Synthesizing key ideas and literature in the field of entrepreneurship, this research sought to examine issues related to rural and female-led rural firm success. Largely driven by a resource theory of entrepreneurial success, this research examined the importance of “resource” oriented questions for rural vs. non-rural nascent firms generally. By adapting previous research and models of nascent firm gestation and profitability, models examine the importance of individual characteristics, social capital, externally monitored funding, unmonitored external funding, personal funding, and other key variables on rural and rural, female-led firm’s ability to stay engaged in the entrepreneurial process and become profitable.

Confirming earlier research, monitored external funds is a significant variable preventing rural and non-rural firms from disengaging from the entrepreneurial process. While not significant for rural women entrepreneurs, rural women-led nascent firms granted external funding are slower than female-led non-funded firms to disengage from the entrepreneurial process, especially during the early months of the gestational phase. These results confirm the importance of external resources for entrepreneurs and the nuanced relationship that female-led firms have with different types of funding sources.

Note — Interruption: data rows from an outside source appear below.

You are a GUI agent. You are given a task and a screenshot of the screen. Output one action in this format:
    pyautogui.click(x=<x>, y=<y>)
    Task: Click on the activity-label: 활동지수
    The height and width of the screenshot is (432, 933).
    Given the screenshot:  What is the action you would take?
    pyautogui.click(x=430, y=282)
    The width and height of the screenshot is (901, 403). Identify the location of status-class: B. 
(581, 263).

Models results also confirm the importance of the personal funds invested for women-led firms in rural settings. This result underscores research around potential gender inequities or bias in external or formal funding streams, as well as cultural and educational gaps for women entrepreneurs in rural settings. Motivation, knowledge, fear and social norms, among other factors all play a role in the likelihood of any entrepreneur, but especially a woman-led firm in a rural setting, to seek external funding sources. However, reliance on personal funds is a potentially significant limiting factor for rural women’s entrepreneurial success.

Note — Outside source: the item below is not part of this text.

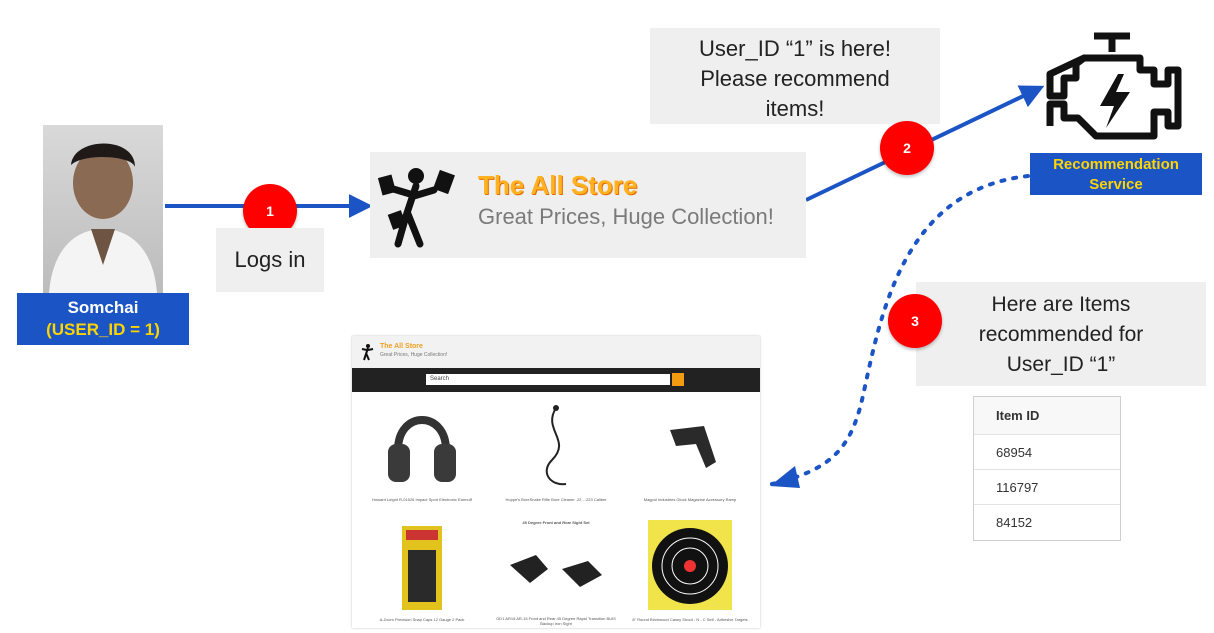 The image size is (1214, 633). I want to click on step-badge-3: 3, so click(915, 321).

In conclusion, while many entrepreneurial factors for rural and non-rural entrepreneurs are similar, there are some differences. This was especially true for rural, female-led entrepreneurs where there are some clear distinctions in model results. In general, these results highlight that rural communities are not the same as urban or suburban communities and moreover, that entrepreneurs in these communities may have similar needs and drivers but may also have unique needs and drivers. In this sense, this work underscores the importance of additional research on rural entrepreneurship to better understand the ways in which communities can enable, support and even incentivize the success of their rural and rural-female entrepreneurial base.

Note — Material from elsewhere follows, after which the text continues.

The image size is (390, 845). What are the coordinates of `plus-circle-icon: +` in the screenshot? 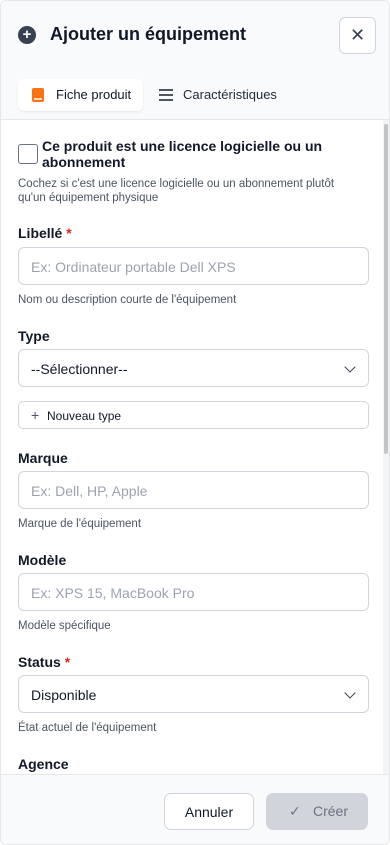 It's located at (27, 35).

  1. fundera.com/resources/women-owned-business-statistics

  2. The specific date that defines gestation is the first of the two activities within the 12 months period These possible startup activities are: Invested own money; Began business plan Developed model, prototype; Purchased materials, supplies, parts; Define markets to enter; Promote products or services; Sales, income, or revenue; Leased, acquired major assets; Talk to customers; Financial projections; Full time start-up work; Saving money to invest in firm; Phone book listing for business; Established bank account for firm; Obtained supplier credit; Began to organize start-up team; First use of physical space; Hire lawyer; Business plan finished; Model, prototype fully developed; Signed ownership agreement; Proprietary technology developed; Invested own money; Investment in legal business; Know listed in Dun and Bradstreet; Signed ownership agreement; Full-time start-up work; Invested own money; Received patent, copyright, trademark; Signed ownership agreement; Signed ownership agreement; Invested own money; Full time start-up work; Signed ownership agreement; Invested own money; Full time start-up work; Full time start-up work. Serious thought on starting a company it is an activity asked, but it is not considered to start or end counting gestations since virtually all entrepreneurs mentioned it (from Reynolds, 2017).

  3. This variable was corrected by 2005 prices

  4. Good cases" are those qualified as active nascent entrepreneurs for which there are one or more follow-up interviews.